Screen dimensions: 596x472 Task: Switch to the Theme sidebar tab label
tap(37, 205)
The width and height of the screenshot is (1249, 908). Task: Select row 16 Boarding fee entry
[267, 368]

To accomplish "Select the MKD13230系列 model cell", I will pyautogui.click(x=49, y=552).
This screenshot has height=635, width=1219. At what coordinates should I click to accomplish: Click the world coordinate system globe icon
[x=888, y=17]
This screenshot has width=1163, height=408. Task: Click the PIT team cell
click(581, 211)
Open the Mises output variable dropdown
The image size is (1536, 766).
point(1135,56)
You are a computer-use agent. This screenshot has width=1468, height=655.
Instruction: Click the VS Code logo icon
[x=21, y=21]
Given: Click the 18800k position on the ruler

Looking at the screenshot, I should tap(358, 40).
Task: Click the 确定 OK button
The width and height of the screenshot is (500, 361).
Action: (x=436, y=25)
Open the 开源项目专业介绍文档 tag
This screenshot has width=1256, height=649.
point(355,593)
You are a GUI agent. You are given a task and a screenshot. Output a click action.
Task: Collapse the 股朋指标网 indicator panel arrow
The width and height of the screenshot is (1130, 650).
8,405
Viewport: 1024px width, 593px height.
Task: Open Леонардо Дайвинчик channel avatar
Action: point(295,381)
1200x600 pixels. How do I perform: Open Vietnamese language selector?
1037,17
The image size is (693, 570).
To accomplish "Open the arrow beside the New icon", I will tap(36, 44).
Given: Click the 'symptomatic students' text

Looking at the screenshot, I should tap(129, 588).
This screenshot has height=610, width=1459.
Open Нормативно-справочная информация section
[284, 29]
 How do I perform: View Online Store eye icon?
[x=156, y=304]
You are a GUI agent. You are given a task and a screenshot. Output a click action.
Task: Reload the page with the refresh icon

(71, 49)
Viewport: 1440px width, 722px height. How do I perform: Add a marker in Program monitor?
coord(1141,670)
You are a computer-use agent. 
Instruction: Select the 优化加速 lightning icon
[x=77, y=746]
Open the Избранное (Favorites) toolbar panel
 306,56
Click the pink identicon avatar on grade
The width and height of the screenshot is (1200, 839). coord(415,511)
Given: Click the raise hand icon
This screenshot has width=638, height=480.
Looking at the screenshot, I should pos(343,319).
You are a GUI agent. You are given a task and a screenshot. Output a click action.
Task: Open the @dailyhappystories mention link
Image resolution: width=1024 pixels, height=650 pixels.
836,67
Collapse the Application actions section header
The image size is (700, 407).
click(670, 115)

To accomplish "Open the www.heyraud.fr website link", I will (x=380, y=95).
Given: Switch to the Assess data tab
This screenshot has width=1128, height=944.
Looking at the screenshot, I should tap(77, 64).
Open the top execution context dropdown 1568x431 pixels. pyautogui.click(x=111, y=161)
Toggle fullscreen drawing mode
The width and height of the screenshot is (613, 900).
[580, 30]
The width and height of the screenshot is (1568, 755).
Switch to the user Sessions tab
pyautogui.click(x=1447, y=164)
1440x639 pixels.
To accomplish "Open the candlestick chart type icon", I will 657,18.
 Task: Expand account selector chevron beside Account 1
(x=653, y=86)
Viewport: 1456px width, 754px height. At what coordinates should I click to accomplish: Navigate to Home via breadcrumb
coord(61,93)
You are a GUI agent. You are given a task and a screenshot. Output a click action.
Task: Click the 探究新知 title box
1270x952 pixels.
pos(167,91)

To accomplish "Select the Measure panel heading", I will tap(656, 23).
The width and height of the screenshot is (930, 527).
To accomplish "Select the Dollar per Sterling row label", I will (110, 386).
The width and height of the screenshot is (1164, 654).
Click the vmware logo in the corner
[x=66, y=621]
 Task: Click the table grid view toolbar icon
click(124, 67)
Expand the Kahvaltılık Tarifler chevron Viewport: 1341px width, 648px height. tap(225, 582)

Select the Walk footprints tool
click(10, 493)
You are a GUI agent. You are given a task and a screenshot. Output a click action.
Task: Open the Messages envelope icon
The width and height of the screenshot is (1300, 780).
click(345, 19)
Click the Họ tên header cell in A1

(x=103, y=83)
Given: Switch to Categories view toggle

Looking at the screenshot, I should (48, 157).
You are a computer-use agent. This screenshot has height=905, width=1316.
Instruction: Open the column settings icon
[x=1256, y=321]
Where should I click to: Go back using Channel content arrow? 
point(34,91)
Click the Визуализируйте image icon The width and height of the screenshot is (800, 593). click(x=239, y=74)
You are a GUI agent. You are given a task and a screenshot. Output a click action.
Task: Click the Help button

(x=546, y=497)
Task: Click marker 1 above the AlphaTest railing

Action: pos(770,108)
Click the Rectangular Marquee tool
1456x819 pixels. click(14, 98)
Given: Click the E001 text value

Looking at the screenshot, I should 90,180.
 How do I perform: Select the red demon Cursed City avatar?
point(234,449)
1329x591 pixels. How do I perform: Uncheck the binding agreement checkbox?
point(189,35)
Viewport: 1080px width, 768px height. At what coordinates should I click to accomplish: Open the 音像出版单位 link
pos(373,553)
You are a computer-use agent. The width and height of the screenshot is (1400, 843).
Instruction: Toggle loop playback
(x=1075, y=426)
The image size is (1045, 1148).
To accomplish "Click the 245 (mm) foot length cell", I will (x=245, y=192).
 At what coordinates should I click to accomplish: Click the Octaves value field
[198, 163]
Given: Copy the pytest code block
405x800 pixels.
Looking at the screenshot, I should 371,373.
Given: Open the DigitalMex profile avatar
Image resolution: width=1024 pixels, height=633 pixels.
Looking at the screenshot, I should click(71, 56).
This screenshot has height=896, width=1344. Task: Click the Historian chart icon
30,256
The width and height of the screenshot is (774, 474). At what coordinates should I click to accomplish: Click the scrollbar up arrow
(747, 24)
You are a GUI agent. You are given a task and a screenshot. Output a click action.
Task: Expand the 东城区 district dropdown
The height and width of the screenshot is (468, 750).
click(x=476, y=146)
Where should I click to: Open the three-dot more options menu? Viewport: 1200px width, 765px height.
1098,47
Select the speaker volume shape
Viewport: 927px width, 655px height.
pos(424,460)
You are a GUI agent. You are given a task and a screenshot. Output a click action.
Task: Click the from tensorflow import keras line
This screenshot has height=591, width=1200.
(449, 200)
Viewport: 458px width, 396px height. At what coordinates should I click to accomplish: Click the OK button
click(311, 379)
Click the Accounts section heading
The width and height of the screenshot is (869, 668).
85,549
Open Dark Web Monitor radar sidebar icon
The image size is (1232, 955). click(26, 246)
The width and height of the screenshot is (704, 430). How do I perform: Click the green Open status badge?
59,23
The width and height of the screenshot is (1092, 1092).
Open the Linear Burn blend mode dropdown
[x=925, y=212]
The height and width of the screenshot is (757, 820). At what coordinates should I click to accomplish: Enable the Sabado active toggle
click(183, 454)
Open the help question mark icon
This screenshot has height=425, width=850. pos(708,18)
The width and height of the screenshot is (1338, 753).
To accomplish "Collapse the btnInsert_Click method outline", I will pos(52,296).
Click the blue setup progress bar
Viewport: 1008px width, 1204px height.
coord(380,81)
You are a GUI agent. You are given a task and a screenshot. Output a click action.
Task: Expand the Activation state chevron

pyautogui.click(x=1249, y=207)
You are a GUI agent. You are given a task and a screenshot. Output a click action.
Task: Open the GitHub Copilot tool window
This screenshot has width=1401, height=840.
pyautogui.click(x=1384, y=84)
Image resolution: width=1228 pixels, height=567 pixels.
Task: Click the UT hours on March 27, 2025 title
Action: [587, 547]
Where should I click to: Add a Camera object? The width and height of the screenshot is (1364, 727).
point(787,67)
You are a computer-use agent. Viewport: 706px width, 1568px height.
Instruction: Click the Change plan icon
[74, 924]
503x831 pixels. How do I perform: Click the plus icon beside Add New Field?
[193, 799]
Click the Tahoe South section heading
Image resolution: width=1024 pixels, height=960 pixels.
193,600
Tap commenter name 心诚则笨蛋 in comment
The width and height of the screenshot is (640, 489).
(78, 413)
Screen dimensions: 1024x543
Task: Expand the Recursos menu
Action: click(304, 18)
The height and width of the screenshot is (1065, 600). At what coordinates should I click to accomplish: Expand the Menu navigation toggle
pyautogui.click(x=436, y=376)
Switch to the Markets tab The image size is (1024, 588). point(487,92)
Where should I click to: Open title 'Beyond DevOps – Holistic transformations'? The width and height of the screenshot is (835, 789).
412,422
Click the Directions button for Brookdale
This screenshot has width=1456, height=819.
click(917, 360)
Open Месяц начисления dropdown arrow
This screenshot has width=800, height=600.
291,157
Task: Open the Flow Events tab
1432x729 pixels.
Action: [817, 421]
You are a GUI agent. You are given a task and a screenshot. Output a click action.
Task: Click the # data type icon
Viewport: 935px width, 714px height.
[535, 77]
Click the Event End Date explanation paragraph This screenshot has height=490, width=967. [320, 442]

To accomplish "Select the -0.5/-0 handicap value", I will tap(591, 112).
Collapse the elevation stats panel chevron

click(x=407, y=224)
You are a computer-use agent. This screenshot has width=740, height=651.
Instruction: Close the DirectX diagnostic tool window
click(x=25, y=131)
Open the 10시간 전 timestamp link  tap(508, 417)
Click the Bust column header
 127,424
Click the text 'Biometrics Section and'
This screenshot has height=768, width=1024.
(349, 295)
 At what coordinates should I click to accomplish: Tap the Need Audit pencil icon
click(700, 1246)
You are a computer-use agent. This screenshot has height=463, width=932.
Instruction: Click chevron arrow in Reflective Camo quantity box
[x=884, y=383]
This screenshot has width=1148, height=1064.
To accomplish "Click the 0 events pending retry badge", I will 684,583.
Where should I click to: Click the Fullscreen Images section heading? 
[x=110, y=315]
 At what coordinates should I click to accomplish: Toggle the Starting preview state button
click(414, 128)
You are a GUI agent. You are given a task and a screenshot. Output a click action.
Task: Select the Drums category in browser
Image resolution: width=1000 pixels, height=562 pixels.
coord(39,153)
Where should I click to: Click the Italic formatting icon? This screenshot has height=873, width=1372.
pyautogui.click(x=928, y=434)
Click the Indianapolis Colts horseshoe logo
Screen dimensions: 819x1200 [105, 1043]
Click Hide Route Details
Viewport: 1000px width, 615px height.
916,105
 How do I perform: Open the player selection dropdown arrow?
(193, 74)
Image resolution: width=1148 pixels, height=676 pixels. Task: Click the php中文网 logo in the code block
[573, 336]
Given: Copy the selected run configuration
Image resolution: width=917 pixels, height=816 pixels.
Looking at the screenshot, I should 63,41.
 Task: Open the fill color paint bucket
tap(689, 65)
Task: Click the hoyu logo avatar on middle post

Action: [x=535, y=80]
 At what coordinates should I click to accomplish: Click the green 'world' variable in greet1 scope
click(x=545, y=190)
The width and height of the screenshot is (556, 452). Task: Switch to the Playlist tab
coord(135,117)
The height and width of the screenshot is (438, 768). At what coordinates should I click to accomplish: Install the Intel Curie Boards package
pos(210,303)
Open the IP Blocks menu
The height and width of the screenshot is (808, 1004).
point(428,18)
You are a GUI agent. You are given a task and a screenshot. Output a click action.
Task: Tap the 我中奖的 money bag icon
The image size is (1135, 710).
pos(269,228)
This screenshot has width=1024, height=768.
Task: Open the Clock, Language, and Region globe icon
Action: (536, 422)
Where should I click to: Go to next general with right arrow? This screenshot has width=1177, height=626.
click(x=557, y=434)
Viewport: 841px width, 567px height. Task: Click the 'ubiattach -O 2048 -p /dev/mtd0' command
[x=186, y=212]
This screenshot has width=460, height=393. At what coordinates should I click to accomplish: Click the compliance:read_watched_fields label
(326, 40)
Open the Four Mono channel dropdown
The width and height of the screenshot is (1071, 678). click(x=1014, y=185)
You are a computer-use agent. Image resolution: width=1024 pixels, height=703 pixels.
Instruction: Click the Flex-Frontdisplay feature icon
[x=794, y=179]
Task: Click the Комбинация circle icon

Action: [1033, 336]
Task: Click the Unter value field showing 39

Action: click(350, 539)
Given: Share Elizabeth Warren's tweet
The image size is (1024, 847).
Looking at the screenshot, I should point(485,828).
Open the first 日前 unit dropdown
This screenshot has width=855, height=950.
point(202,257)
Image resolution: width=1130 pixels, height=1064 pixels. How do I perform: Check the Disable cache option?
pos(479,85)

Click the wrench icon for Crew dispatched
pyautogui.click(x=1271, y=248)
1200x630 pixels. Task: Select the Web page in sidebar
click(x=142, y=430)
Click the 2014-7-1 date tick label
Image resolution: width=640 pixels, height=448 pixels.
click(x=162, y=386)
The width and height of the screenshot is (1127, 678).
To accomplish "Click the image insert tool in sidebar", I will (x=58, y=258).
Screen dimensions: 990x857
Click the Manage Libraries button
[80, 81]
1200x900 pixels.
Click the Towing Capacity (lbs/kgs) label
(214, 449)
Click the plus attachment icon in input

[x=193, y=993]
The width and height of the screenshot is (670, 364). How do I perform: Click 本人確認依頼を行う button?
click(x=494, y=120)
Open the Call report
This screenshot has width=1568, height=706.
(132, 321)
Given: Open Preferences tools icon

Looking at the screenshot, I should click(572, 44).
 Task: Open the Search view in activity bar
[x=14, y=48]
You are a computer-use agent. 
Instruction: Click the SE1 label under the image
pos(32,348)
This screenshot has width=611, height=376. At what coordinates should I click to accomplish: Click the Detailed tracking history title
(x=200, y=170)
◆ ◆ ◆ ◆ ◆
* _WHAT YOU HAVE TO DO_: All that is needed is the number of lines in the material containing the string "Copy".

* _EXPECTED ANSWER_: 2